Cicero, pro Rabirio Perduellionis Reo (English) (XML Header) [genre: prose] [word count] [Cic. Rab. Perd.].
<<Cic. Rab. Perd. 12 Cic. Rab. Perd. 19 (Latin English(2)) >>Cic. Rab. Perd. 24

16Wretched is the loss of one's good name in the public courts, wretched, too, a monetary fine exacted from one's property, and wretched is exile, but, still, in each calamity there is retained some trace of liberty. Even if death is set before us, we may die in freedom. But the executioner, the veiling of heads, and the very word “cross,” let them all be far removed from not only the bodies of Roman citizens but even from their thoughts, their eyes, and their ears. The results and suffering from these doings as well as the situation, even anticipation, of their enablement, and, in the end, the mere mention of them are unworthy of a Roman citizen and a free man. Or is that, while the kindness of their masters frees our slaves from the fear of all these punishments with one stroke of the staff of manumission, neither our exploits nor the lives we have lived nor honors you have bestowed will liberate us from scourging, from the hook, and, finally, from the terror of the cross?

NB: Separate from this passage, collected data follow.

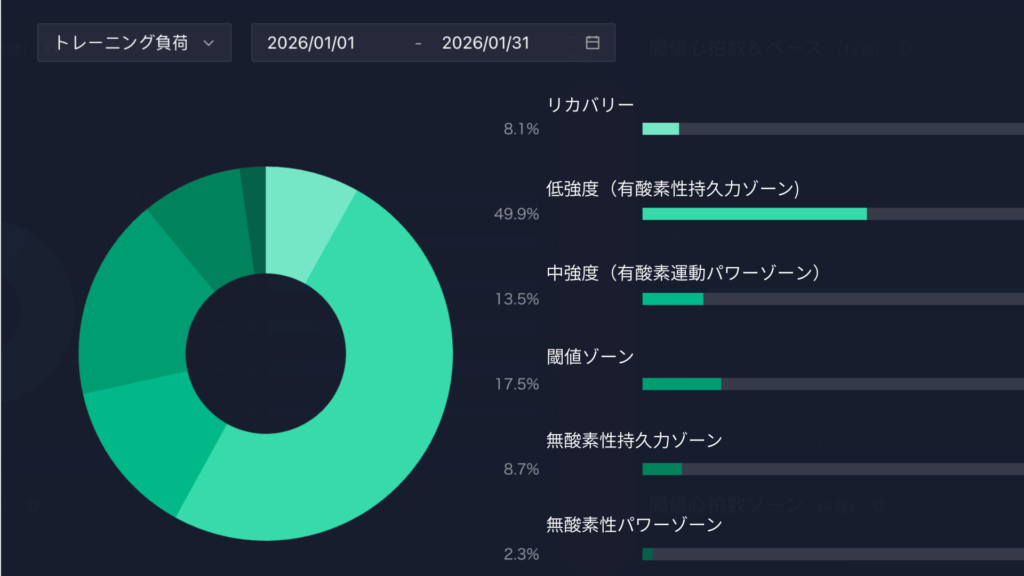Click the 閾値ゾーン progress bar
This screenshot has width=1024, height=576.
click(832, 384)
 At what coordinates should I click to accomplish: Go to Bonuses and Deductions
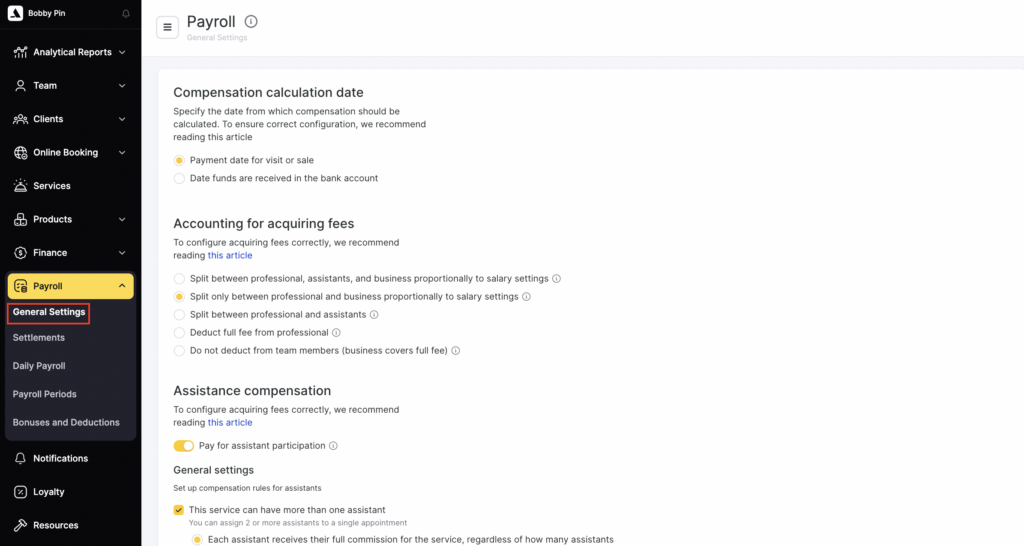(x=66, y=422)
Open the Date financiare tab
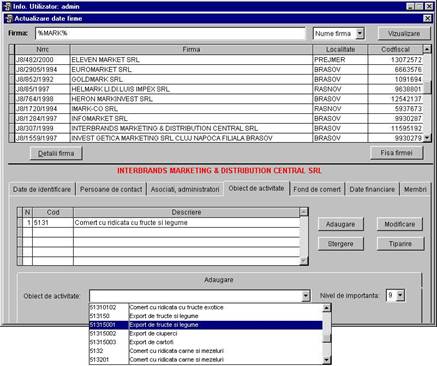The height and width of the screenshot is (366, 437). 372,189
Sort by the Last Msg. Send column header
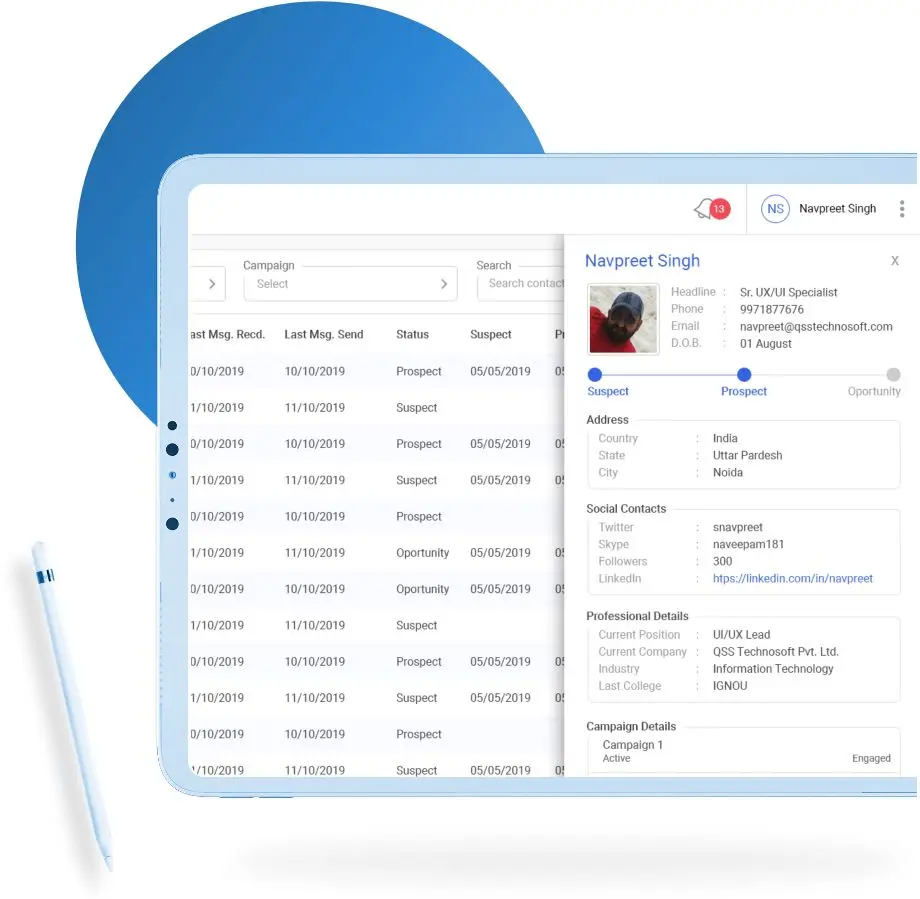 [x=323, y=335]
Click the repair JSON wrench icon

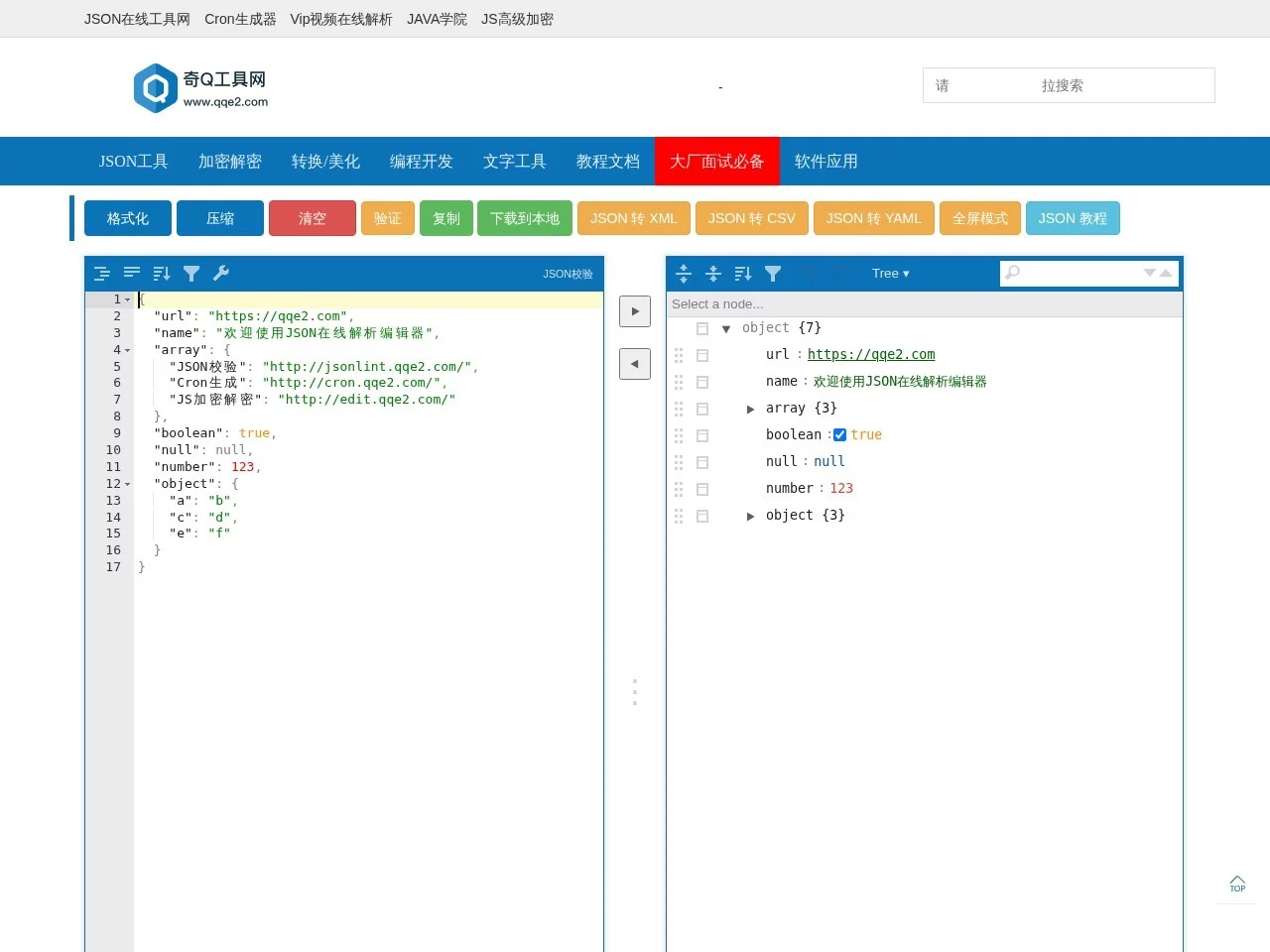tap(221, 274)
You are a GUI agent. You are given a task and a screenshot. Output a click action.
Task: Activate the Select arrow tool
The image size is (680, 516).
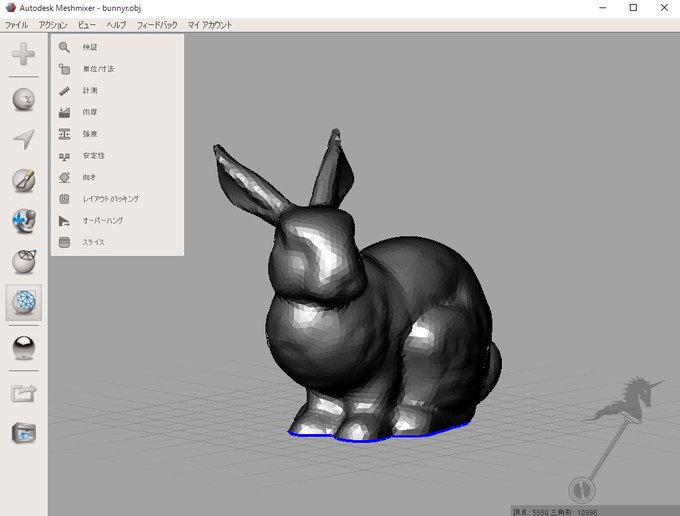coord(23,139)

17Accordingly, I admit, and even, Labienus, state openly and declare outright that you were dislodged from that savage and unacceptable proceeding, one befitting not a tribune but a king, by my strategy, by my courage, and by my influence. In this proceeding, although you brushed aside all the precedents of our ancestors, the whole authority of the senate, every sanction of religion and public rule of augury, nonetheless, you will not hear about these matters from me in this, all too short time of mine. Free time will be available for us to discuss them later.

ch. 6

18Now, we shall speak about the charges concerning Saturninus and the death of your most distinguished uncle. You allege that Lucius Saturninus was killed by Gaius Rabirius. Yet, that accusation on an earlier occasion Gaius Rabirius, with the testimony of many witnesses and with Quintus Hortensius' very copious defense, demonstrated to be false. I, however, were I at liberty to do so, would take up this charge, recognize it, acknowledge it. O, how I wish this case afforded me the opportunity and the ability to proclaim that Lucius Saturninus, enemy of the Roman people, was killed by Gaius Rabirius.—Your shouting does not disturb me at all. Rather, it reassures me since it shows that there are some foolish citizens but not many. Never would the Roman people who remain silent have made me consul if they thought I would be shaken by your shouting. How much quieter your outcries have become already! Yes, you are checking your voice, informer upon your stupidity, witness to your paltry numbers!—

19 Gladly, as I say, would I acknowledge, if I were in truth able or even if I were at liberty to do so, that Lucius Saturninus was killed by the hand of Gaius Rabirius. I would deem it a most glorious misdeed. But seeing that I cannot do this, what I will confess will be less efficacious for his reputation but not less for the charge against him. I confess that Gaius Rabirius took up weapons for the purpose of killing Saturninus. How is that, Labienus? What fuller confession, what more serious charge against my client were you expecting? Unless, of course, you do reckon that there is a difference between a man who has killed a man and a man who was armed for the purpose of killing a man. If it was wrong for Saturninus to be killed, weapons cannot be taken up against Saturninus without entailing a crime. If, however, you concede that weapons were taken up lawfully, [then, by necessity, you must concede that he was killed lawfully].

ch. 7

20A decree of the senate was passed that Gaius Marius and Lucius Valerius, consuls, summon the tribunes of the commoners and the praetors who seemed to them suitable, and give their attention that the sovereignty and majesty of the Roman people be preserved. They summon all the tribunes of the commoners except Saturninus, the [praetors] except Glaucia. They order whoever wishes the Republic to be safe to take up weapons and follow them. All obey. From the temple of Sancus and the public armories, weapons are given to the Roman people, with the Gaius Marius, consul, overseeing the distribution.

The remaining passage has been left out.